There are actually 1030 cards with the HDMI/DP to VGA converter integrated on the GPU so they can have a "genuine" VGA output, these do work better than using a dongle but these starts at several times the price of a 710/730. Which is why these will probably be made long after 1010/1030 is but a memory.

The only reason it's not a much bigger market is that pretty much all servers have VGA outputs via the graphics built into the IPMI BMC (usually from ASPEED) which provides the remote management (power control, remove KVM and other out-of-band management).

Even brand new top of the line servers often has either VGA only or VGA with "option" (extra cost) to add mini-DP or something else modern (look at the spec sheet for say a Dell R7715 if you don't believe me, 5th gen EPYC, up to 40 EDSFF (PCIe) for storage, up to 6TB RAM and... VGA).
The Lenovo GT 1010 has one VGA and one HDMI.
 
All the usual Chinese marketplaces have an unofficial "RTX 4010" for twice that price.
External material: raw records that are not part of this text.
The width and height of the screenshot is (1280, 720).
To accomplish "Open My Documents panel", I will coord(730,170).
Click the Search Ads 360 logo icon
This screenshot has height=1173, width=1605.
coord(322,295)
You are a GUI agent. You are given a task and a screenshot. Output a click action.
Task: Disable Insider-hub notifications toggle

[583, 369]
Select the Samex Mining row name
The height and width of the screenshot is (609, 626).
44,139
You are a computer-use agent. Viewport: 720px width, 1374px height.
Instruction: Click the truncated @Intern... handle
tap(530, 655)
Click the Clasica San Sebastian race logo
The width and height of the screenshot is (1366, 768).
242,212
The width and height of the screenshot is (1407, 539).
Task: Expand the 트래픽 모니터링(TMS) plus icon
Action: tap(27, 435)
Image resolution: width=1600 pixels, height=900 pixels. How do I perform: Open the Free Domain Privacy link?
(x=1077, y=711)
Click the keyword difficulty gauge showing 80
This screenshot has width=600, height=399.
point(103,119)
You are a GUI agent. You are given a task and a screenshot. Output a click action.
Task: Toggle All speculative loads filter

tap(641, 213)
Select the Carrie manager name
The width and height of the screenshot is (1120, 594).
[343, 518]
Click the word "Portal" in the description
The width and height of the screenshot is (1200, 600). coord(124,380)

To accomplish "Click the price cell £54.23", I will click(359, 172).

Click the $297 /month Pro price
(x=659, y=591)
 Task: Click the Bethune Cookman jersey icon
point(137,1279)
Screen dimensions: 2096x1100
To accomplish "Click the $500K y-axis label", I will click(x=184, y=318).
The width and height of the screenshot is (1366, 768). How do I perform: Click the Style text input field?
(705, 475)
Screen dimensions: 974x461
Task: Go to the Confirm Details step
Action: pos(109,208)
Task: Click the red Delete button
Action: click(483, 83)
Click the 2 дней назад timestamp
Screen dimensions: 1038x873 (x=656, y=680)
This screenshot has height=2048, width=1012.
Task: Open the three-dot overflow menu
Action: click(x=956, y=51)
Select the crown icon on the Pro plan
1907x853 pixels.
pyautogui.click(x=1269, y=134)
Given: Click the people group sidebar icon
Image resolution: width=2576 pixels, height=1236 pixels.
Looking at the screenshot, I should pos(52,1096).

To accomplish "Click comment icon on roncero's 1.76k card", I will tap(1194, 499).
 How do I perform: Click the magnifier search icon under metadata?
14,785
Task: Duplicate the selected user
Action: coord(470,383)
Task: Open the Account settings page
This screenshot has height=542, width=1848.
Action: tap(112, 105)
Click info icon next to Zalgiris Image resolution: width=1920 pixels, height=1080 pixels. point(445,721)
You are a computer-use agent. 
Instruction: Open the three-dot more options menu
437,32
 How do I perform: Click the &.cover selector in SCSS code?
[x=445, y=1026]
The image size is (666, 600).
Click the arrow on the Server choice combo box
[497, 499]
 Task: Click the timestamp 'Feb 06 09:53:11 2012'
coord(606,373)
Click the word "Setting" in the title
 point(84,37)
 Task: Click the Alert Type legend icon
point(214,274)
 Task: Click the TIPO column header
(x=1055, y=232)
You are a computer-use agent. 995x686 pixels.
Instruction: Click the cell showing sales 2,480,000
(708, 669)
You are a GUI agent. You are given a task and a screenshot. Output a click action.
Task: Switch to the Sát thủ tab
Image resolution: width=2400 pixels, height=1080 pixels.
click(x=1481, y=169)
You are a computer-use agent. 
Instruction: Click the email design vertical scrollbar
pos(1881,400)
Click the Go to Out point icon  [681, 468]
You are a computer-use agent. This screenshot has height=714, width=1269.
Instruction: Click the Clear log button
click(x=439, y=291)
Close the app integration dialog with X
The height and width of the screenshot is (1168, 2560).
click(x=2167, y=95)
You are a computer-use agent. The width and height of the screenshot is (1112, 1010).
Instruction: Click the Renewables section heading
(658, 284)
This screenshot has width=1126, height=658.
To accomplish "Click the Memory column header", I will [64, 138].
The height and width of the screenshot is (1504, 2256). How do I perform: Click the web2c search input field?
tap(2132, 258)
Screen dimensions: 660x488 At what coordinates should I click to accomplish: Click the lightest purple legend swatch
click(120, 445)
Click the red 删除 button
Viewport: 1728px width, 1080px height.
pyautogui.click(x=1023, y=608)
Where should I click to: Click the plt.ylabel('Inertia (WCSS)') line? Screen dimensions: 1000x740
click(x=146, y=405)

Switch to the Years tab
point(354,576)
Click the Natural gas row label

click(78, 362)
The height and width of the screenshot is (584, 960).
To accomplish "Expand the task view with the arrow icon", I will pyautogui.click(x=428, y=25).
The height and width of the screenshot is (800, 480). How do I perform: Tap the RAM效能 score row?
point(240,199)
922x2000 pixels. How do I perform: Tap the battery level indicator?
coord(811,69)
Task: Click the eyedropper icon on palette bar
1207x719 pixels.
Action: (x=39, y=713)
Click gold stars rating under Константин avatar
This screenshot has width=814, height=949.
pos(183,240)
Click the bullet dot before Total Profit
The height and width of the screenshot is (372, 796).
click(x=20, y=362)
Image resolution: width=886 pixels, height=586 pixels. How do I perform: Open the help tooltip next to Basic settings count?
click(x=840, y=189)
It's an overclocked Nvidia RTX A400 workstation GPU that can run Crysis high settings at 80fps.

Unlike the GT 730, it has no native VGA or Windows XP drivers. And the price is too high for someone who just wants basic output for a system with no IGP, which is getting to be something of a rarity nowadays besides those "F" CPUs where the IGP is there but defective and disabled. Such customers simply would not not care that these Maxsun GT 730s are even equipped with DDR3 which makes them only about as fast as Sandy Bridge IGP from 14 years ago.

That may actually be a plus if these are intended for use by office drones, so they can't waste time doing unproductive things.
 
The Len
The Lenovo GT 1010 has one VGA and one HDMI.
So it has the DP->VGA (or HDMI->VGA) converter on the board (because the Nvidia core doesn't have the hardware to support VGA, no way to generate analog RGB).

As I mentioned about GT1030 with VGA these do exists but are rare and while they're somewhat less janky than the external adapter solution it's not as solid as the "it just works" as a GT730 or GT210 for VGA. So it costs more thanks to the extra components, for less (in this context).